Master AI Engine Optimization (AEO) and its 3 sub-fields: LLMO, GEO, and AAIO.
Last Updated on October 4, 2025 by Editorial Team
Author(s): Mohit Sewak, Ph.D.
Originally published on Towards AI.

Alright, grab your cup of chai, pull up a chair, and let’s talk. Because the internet as you know it? It’s over.
And I’m not being dramatic. I mean, I am a storyteller, so a little drama is my jam, but this time, the data is just screaming.
For the last twenty years, we’ve all been playing the same game: Search Engine Optimization, or SEO. It was our digital religion. We prayed at the altar of Google, performed keyword rituals, and built link-towers to the heavens, all hoping to be blessed with that coveted #1 spot.
Well, the gods have changed. And they’re not listening to our old prayers anymore.
Recent intelligence from the front lines is staggering. When Google’s new AI Overviews — those neat, conversational summaries at the top of the page — show up, the top organic search results can lose up to 79% of their clicks (Authoritas, 2025).
Let that sink in. You could be the undisputed king of the search results, the #1 champion, and still have four out of five of your potential visitors simply vanish. Poof. Gone.
This isn’t a future forecast. It’s the rain that’s already soaking you. We’ve fundamentally shifted from a web built for human eyeballs to a web built for machine intelligence.

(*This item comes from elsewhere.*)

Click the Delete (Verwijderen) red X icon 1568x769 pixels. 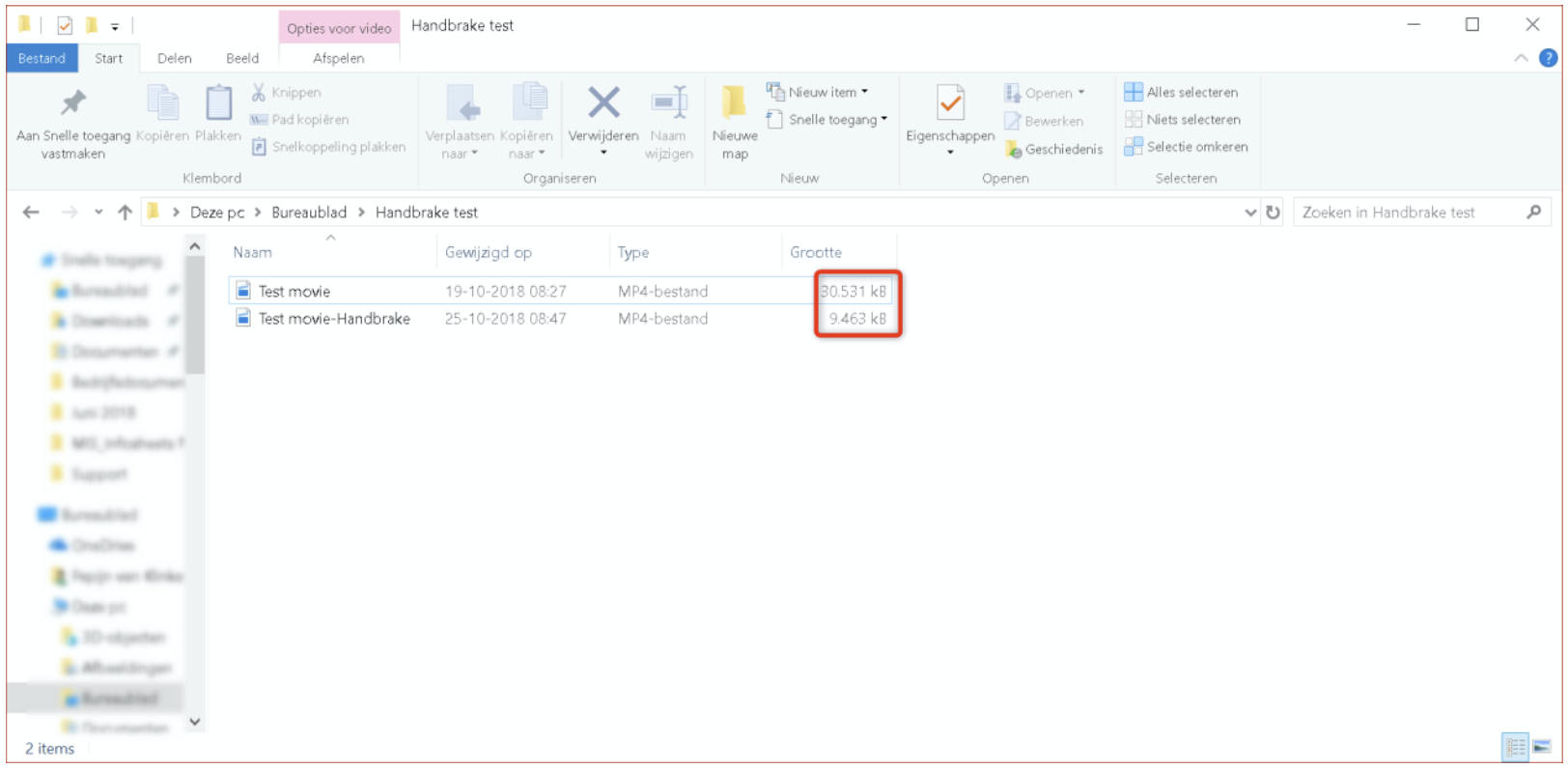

The main visitors clicking around your digital real estate are no longer just people. They are swarms of sophisticated, task-oriented AI agents.
To survive this, you need to stop thinking about Search Engine Optimization and start mastering a whole new discipline: AI Engine Optimization (AEO). It’s not just a new acronym to sound smart in meetings. It’s a completely new martial art for the digital world. And mastering its three core stances — Large Language Model Optimization (LLMO), Generative Engine Optimization (GEO), and Agentic AI Optimization (AAIO) — is no longer a competitive edge. It’s the basic price of admission to the future.
The Day the Ten Blue Links Died
Picture the internet of yesteryear as a bustling, chaotic city. SEO was the art of being the best tour guide. You’d stand on the busiest street corner (Google’s page one) with the biggest, flashiest sign, screaming, “Get your authentic, artisanally crafted information right here!” And people would follow you down your little alleyway to your website.
The goal was simple: get them to click one of those “ten blue links.”
Today, that city has a new central concierge. A giant, omniscient AI sitting in the main plaza.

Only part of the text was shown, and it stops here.